Alexei Vladimirovich Tikhonov (; born 1 November 1971) is a Russian pair skater. With partner Maria Petrova, he is the 2000 World champion and a two-time (1999, 2000) European champion.

Career 
Tikhonov began skating in his hometown, Samara. Initially a singles skater, he switched to pairs at 15 and a half.

Tikhonov first competed with partner Irina Saifutdinova for the Soviet Union and, after the dissolution, for Russia. They won the bronze medal at the 1989 World Junior Figure Skating Championships for the Soviet Union. Their partnership ended when she decided to get married and leave the sport.

He teamed up with Japanese pair skater Yukiko Kawasaki and competed with her representing Japan. Kawasaki and Tikhonov were two-time Japanese national champions. They competed internationally together, winning the bronze medal at the 1993 NHK Trophy and placing 15th at the 1994 World Championships. He said, "I stayed [in Japan] for two years, but I was alone in my apartment. I used to go to the Russian Embassy just to talk to people. I tried to learn some Japanese but it was very hard."

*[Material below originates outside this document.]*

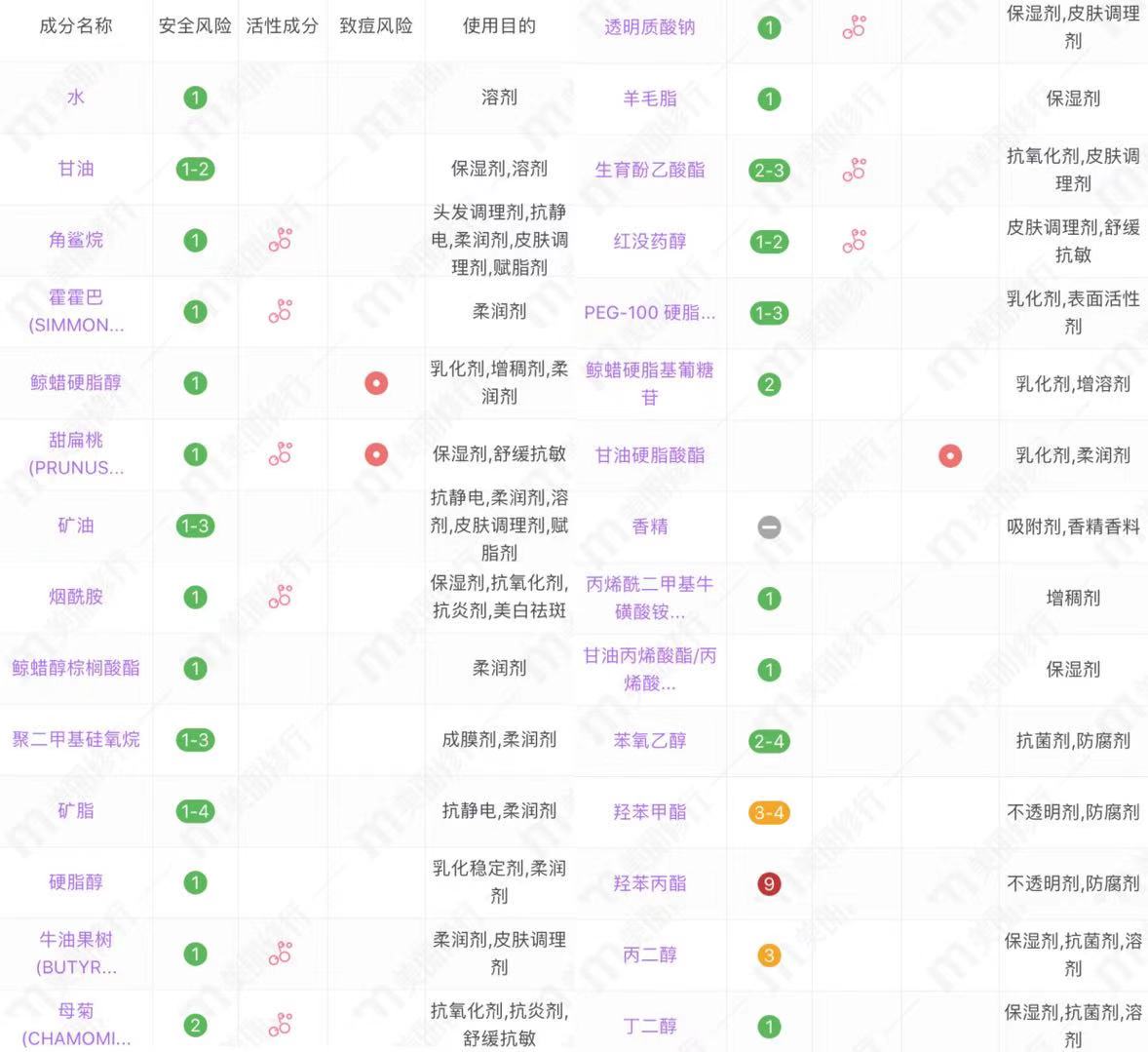Click 透明质酸钠's active ingredient icon
1148x1052 pixels.
pos(853,28)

Tikhonov spent the next five years skating in various ice shows in the U.K. and Florida, including shows led by Tatiana Tarasova and Jayne Torvill and Christopher Dean. He started to miss competitive skating and when Maria Petrova's coach called, he agreed to compete with her. They teamed up in the summer of 1998. Petrova was a former World Junior champion with Anton Sikharulidze.

Petrova and Tikhonov won the World Championship in 2000. They placed 6th at the 2002 Winter Olympics and 5th at the 2006 Games. They won a silver medal at the 2005 Worlds, and a bronze in 2006.

Petrova and Tikhonov announced they would retire after the 2006 Worlds, but at the request of the Russian Skating Federation they later agreed to remain eligible for another year. During their final season, they finished 6th at the Grand Prix Final, and withdrew from the World Championships due to injury.

Petrova and Tikhonov trained in Saint Petersburg with Ludmila Velikova. After retiring from competition, they performed in ice shows, including Russian television projects.

Personal life 
Tikhonov was born to parents Vladimir and Larisa. In addition to skating together, Petrova and Tikhonov are also an off-ice couple. On 1 February 2010, she gave birth to their first child, a daughter named Polina. The family lives in Moscow region.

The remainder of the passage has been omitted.